Chinese paramilitary police patrol in the aftermath of riots in Urumqi, in 2009. The riots set in motion the harsh measures and detainment of Uighurs. Source: AP

Uighur researchers say China is running many more camps than known.

Uighur activists say they have documented nearly 500 camps and prisons run by China to detain members of the ethnic group, alleging that Beijing could be holding far more than the commonly cited figure of one million people.

The East Turkistan National Awakening Movement, a Washington-based group that seeks independence for the mostly Muslim region known to China as Xinjiang, gave the geographic coordinates of 182 suspected "concentration camps" where Uighurs are allegedly pressured to renounce their culture.

Researching imagery from Google Earth, the group said it also spotted 209 suspected prisons and 74 suspected labour camps for which it would share details later.

A Uighur woman protests before a group of paramilitary police  in China's Xinjiang region.
A Uighur woman protests before a group of paramilitary police in China's Xinjiang region.
AAP

"In large part, these have not been previously identified, so we could be talking about far greater numbers" of people detained, said Kyle Olbert, the director of operations for the movement.

"If anything, we are concerned that there may be more facilities that we have not been able to identify," he told a news conference in suburban Washington.

Anders Corr, an analyst who formerly worked in US intelligence and who advised the group, said that around 40 per cent of the sites had not been previously reported.

Rights advocates have generally estimated that China is detaining more than one million Uighurs and members of other predominantly Muslim Turkic ethnicities.

Uighurs rally across the street from United Nations headquarters in New York.
Uighurs rally across the street from United Nations headquarters in New York.
AP

But Randall Schriver, the top Pentagon official for Asia, said in May the figure was "likely closer to three million citizens" - an extraordinary number in a region of some 20 million people.
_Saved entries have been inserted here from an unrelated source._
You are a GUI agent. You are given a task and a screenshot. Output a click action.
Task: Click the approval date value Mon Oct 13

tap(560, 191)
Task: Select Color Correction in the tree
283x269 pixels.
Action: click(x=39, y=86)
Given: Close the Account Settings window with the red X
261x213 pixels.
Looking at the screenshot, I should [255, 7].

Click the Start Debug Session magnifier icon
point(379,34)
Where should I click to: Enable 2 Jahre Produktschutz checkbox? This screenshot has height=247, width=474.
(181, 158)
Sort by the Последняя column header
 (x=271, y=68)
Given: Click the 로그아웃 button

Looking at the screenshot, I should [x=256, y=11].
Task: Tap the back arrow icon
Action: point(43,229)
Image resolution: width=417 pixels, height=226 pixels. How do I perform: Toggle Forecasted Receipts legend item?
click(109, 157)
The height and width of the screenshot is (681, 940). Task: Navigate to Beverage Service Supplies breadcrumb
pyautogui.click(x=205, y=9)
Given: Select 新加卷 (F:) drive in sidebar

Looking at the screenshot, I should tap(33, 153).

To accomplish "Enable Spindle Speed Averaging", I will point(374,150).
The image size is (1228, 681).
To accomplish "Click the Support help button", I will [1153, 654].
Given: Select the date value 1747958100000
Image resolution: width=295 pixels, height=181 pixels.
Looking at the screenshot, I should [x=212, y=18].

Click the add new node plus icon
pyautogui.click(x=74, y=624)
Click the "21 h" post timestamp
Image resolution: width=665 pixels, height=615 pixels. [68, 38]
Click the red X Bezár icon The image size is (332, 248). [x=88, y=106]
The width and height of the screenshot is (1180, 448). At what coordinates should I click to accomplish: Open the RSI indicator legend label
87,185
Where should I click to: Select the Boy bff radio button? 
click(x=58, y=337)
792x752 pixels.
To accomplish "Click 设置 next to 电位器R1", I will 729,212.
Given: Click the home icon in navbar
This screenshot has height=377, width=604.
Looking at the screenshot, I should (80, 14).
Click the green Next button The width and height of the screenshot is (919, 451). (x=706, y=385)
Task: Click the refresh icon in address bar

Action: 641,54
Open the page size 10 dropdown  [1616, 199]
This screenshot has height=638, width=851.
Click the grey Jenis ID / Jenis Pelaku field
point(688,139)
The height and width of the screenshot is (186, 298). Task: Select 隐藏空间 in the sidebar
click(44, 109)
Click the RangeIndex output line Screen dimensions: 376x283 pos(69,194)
Mr Olbert said that archive imagery from alleged campsites showed consistent patterns - steel and concrete construction over the past four years along with security perimeters.

He said that the group tried to verify the nature of each site with on-the-ground accounts but declined to give greater detail, citing the need to protect sources.

China's foreign ministry said the allegations were "baseless."

"East Turkestan organizations outside China have long conducted activities harming China's national security," foreign ministry spokesman Geng Shuang said Wednesday at a regular press briefing.

He said it was "clear for all to see" that China's policies in Xinjiang had promoted "ethnic unity and social harmony" in recent years.